** start **

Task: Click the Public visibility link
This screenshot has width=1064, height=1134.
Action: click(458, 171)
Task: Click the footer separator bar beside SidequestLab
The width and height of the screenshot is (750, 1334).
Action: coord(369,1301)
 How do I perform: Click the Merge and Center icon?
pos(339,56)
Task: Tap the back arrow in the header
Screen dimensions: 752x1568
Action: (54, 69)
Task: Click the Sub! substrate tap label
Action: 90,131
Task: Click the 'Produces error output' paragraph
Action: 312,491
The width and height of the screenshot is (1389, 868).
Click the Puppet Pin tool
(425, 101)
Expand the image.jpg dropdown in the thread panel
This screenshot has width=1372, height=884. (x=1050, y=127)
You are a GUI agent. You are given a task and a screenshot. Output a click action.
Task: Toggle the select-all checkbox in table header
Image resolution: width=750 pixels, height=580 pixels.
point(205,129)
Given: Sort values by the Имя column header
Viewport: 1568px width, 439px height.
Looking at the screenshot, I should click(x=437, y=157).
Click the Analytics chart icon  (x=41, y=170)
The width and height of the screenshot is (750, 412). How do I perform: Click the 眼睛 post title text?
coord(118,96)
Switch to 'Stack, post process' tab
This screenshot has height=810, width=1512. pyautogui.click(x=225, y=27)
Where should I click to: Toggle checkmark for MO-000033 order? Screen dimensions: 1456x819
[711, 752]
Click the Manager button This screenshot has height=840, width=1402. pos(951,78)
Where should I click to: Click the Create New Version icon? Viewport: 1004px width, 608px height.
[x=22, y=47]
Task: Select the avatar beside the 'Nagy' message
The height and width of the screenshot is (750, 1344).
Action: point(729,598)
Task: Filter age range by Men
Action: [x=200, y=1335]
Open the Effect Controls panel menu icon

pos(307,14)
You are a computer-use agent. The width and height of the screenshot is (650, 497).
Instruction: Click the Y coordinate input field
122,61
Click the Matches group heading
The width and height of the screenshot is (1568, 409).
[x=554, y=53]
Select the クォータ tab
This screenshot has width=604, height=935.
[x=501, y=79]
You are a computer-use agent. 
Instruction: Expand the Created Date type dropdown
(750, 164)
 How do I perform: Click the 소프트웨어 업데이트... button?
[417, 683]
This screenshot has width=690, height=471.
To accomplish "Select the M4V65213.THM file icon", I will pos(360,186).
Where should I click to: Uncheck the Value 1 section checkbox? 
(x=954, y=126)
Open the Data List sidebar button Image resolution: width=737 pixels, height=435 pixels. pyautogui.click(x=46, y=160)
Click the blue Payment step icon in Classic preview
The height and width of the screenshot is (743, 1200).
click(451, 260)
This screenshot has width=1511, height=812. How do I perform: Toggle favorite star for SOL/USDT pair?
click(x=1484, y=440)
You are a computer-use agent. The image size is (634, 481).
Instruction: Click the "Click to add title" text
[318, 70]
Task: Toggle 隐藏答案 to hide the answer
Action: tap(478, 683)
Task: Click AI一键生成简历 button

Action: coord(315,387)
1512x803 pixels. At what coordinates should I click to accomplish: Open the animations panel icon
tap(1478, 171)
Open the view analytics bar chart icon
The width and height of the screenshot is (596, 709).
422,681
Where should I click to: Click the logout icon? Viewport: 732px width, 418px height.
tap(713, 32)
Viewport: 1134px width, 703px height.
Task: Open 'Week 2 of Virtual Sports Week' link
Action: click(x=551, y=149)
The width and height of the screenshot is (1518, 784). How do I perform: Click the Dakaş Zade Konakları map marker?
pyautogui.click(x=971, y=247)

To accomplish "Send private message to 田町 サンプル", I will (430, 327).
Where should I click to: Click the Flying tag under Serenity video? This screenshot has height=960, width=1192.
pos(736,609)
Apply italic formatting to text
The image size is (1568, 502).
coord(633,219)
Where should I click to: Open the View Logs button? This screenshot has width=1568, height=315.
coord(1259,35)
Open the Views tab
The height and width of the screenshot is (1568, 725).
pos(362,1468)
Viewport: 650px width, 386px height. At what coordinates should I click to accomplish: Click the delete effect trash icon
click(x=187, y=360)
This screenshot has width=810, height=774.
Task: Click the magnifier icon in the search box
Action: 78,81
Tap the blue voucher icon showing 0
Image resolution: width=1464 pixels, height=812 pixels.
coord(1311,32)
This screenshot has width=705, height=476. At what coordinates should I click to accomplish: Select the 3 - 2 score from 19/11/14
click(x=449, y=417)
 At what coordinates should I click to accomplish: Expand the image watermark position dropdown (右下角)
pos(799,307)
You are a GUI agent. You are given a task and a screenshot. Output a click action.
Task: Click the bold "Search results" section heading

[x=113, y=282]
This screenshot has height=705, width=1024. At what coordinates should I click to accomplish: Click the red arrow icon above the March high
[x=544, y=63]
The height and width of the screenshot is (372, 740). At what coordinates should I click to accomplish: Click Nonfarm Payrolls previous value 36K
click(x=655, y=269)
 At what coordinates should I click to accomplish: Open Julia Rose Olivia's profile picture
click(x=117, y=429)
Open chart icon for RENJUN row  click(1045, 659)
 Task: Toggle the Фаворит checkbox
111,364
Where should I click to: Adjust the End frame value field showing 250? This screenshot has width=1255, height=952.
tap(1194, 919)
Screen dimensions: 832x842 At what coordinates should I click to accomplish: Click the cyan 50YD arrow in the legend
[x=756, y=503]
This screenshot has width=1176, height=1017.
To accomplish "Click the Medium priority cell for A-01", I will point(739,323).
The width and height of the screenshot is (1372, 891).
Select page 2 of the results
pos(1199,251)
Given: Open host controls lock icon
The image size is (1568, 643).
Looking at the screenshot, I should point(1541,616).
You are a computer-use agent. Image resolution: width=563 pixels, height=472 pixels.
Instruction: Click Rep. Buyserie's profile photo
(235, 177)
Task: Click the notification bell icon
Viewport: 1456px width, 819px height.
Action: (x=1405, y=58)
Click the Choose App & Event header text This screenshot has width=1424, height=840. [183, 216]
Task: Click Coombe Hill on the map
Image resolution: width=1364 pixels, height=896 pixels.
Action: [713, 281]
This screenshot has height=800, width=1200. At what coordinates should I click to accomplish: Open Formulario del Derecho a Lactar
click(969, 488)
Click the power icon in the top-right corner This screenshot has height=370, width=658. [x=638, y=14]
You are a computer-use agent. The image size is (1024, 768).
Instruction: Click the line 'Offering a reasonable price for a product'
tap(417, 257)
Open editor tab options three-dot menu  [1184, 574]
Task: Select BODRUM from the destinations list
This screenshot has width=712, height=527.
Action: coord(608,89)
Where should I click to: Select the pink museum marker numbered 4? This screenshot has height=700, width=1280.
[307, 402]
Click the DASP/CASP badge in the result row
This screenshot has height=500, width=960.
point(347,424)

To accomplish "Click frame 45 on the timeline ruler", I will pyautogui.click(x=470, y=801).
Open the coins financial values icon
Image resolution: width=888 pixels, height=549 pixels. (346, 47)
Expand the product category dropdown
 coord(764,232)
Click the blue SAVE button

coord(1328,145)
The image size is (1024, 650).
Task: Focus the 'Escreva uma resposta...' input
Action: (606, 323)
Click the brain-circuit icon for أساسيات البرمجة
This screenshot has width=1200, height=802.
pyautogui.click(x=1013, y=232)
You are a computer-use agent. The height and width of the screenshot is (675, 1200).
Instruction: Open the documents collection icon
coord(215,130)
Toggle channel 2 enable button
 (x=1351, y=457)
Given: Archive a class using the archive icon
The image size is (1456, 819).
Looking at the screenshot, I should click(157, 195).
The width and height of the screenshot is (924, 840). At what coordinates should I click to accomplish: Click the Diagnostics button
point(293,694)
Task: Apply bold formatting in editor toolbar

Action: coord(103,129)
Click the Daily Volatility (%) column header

** end **

=== Stated problem ===
Please reproduce all of the records above, replacing "Puppet Pin tool" with "Puppet Warp tool" and leaving everything else unchanged.

=== Exercise output ===
Task: Click the Public visibility link
This screenshot has width=1064, height=1134.
Action: click(458, 171)
Task: Click the footer separator bar beside SidequestLab
The width and height of the screenshot is (750, 1334).
Action: coord(369,1301)
 How do I perform: Click the Merge and Center icon?
pos(339,56)
Task: Tap the back arrow in the header
Screen dimensions: 752x1568
Action: (54, 69)
Task: Click the Sub! substrate tap label
Action: 90,131
Task: Click the 'Produces error output' paragraph
Action: 312,491
The width and height of the screenshot is (1389, 868).
Click the Puppet Warp tool
(425, 101)
Expand the image.jpg dropdown in the thread panel
This screenshot has width=1372, height=884. (x=1050, y=127)
You are a GUI agent. You are given a task and a screenshot. Output a click action.
Task: Toggle the select-all checkbox in table header
Image resolution: width=750 pixels, height=580 pixels.
point(205,129)
Given: Sort values by the Имя column header
Viewport: 1568px width, 439px height.
Looking at the screenshot, I should click(x=437, y=157).
Click the Analytics chart icon  (x=41, y=170)
The width and height of the screenshot is (750, 412). How do I perform: Click the 眼睛 post title text?
coord(118,96)
Switch to 'Stack, post process' tab
This screenshot has height=810, width=1512. pyautogui.click(x=225, y=27)
Where should I click to: Toggle checkmark for MO-000033 order? Screen dimensions: 1456x819
[711, 752]
Click the Manager button This screenshot has height=840, width=1402. pos(951,78)
Where should I click to: Click the Create New Version icon? Viewport: 1004px width, 608px height.
[x=22, y=47]
Task: Select the avatar beside the 'Nagy' message
The height and width of the screenshot is (750, 1344).
Action: point(729,598)
Task: Filter age range by Men
Action: [x=200, y=1335]
Open the Effect Controls panel menu icon

pos(307,14)
You are a computer-use agent. The width and height of the screenshot is (650, 497).
Instruction: Click the Y coordinate input field
122,61
Click the Matches group heading
The width and height of the screenshot is (1568, 409).
[x=554, y=53]
Select the クォータ tab
This screenshot has width=604, height=935.
[x=501, y=79]
You are a computer-use agent. 
Instruction: Expand the Created Date type dropdown
(750, 164)
 How do I perform: Click the 소프트웨어 업데이트... button?
[417, 683]
This screenshot has width=690, height=471.
To accomplish "Select the M4V65213.THM file icon", I will pos(360,186).
Where should I click to: Uncheck the Value 1 section checkbox? 
(x=954, y=126)
Open the Data List sidebar button Image resolution: width=737 pixels, height=435 pixels. pyautogui.click(x=46, y=160)
Click the blue Payment step icon in Classic preview
The height and width of the screenshot is (743, 1200).
click(451, 260)
This screenshot has width=1511, height=812. How do I perform: Toggle favorite star for SOL/USDT pair?
click(x=1484, y=440)
You are a computer-use agent. The image size is (634, 481).
Instruction: Click the "Click to add title" text
[318, 70]
Task: Toggle 隐藏答案 to hide the answer
Action: tap(478, 683)
Task: Click AI一键生成简历 button

Action: coord(315,387)
1512x803 pixels. At what coordinates should I click to accomplish: Open the animations panel icon
tap(1478, 171)
Open the view analytics bar chart icon
The width and height of the screenshot is (596, 709).
422,681
Where should I click to: Click the logout icon? Viewport: 732px width, 418px height.
tap(713, 32)
Viewport: 1134px width, 703px height.
Task: Open 'Week 2 of Virtual Sports Week' link
Action: click(x=551, y=149)
The width and height of the screenshot is (1518, 784). How do I perform: Click the Dakaş Zade Konakları map marker?
pyautogui.click(x=971, y=247)

To accomplish "Send private message to 田町 サンプル", I will (430, 327).
Where should I click to: Click the Flying tag under Serenity video? This screenshot has height=960, width=1192.
pos(736,609)
Apply italic formatting to text
The image size is (1568, 502).
coord(633,219)
Where should I click to: Open the View Logs button? This screenshot has width=1568, height=315.
coord(1259,35)
Open the Views tab
The height and width of the screenshot is (1568, 725).
pos(362,1468)
Viewport: 650px width, 386px height. At what coordinates should I click to accomplish: Click the delete effect trash icon
click(x=187, y=360)
This screenshot has width=810, height=774.
Task: Click the magnifier icon in the search box
Action: 78,81
Tap the blue voucher icon showing 0
Image resolution: width=1464 pixels, height=812 pixels.
coord(1311,32)
This screenshot has width=705, height=476. At what coordinates should I click to accomplish: Select the 3 - 2 score from 19/11/14
click(x=449, y=417)
 At what coordinates should I click to accomplish: Expand the image watermark position dropdown (右下角)
pos(799,307)
You are a GUI agent. You are given a task and a screenshot. Output a click action.
Task: Click the bold "Search results" section heading

[x=113, y=282]
This screenshot has height=705, width=1024. At what coordinates should I click to accomplish: Click the red arrow icon above the March high
[x=544, y=63]
The height and width of the screenshot is (372, 740). At what coordinates should I click to accomplish: Click Nonfarm Payrolls previous value 36K
click(x=655, y=269)
 At what coordinates should I click to accomplish: Open Julia Rose Olivia's profile picture
click(x=117, y=429)
Open chart icon for RENJUN row  click(1045, 659)
 Task: Toggle the Фаворит checkbox
111,364
Where should I click to: Adjust the End frame value field showing 250? This screenshot has width=1255, height=952.
tap(1194, 919)
Screen dimensions: 832x842 At what coordinates should I click to accomplish: Click the cyan 50YD arrow in the legend
[x=756, y=503]
This screenshot has width=1176, height=1017.
To accomplish "Click the Medium priority cell for A-01", I will point(739,323).
The width and height of the screenshot is (1372, 891).
Select page 2 of the results
pos(1199,251)
Given: Open host controls lock icon
The image size is (1568, 643).
Looking at the screenshot, I should point(1541,616).
You are a computer-use agent. Image resolution: width=563 pixels, height=472 pixels.
Instruction: Click Rep. Buyserie's profile photo
(235, 177)
Task: Click the notification bell icon
Viewport: 1456px width, 819px height.
Action: (x=1405, y=58)
Click the Choose App & Event header text This screenshot has width=1424, height=840. [183, 216]
Task: Click Coombe Hill on the map
Image resolution: width=1364 pixels, height=896 pixels.
Action: [713, 281]
This screenshot has height=800, width=1200. At what coordinates should I click to accomplish: Open Formulario del Derecho a Lactar
click(969, 488)
Click the power icon in the top-right corner This screenshot has height=370, width=658. [x=638, y=14]
You are a computer-use agent. The image size is (1024, 768).
Instruction: Click the line 'Offering a reasonable price for a product'
tap(417, 257)
Open editor tab options three-dot menu  [1184, 574]
Task: Select BODRUM from the destinations list
This screenshot has width=712, height=527.
Action: coord(608,89)
Where should I click to: Select the pink museum marker numbered 4? This screenshot has height=700, width=1280.
[307, 402]
Click the DASP/CASP badge in the result row
This screenshot has height=500, width=960.
point(347,424)

To accomplish "Click frame 45 on the timeline ruler", I will pyautogui.click(x=470, y=801).
Open the coins financial values icon
Image resolution: width=888 pixels, height=549 pixels. (346, 47)
Expand the product category dropdown
 coord(764,232)
Click the blue SAVE button

coord(1328,145)
The image size is (1024, 650).
Task: Focus the 'Escreva uma resposta...' input
Action: (606, 323)
Click the brain-circuit icon for أساسيات البرمجة
This screenshot has width=1200, height=802.
pyautogui.click(x=1013, y=232)
You are a computer-use agent. The height and width of the screenshot is (675, 1200).
Instruction: Open the documents collection icon
coord(215,130)
Toggle channel 2 enable button
 (x=1351, y=457)
Given: Archive a class using the archive icon
The image size is (1456, 819).
Looking at the screenshot, I should click(157, 195).
The width and height of the screenshot is (924, 840). At what coordinates should I click to accomplish: Click the Diagnostics button
point(293,694)
Task: Apply bold formatting in editor toolbar

Action: coord(103,129)
Click the Daily Volatility (%) column header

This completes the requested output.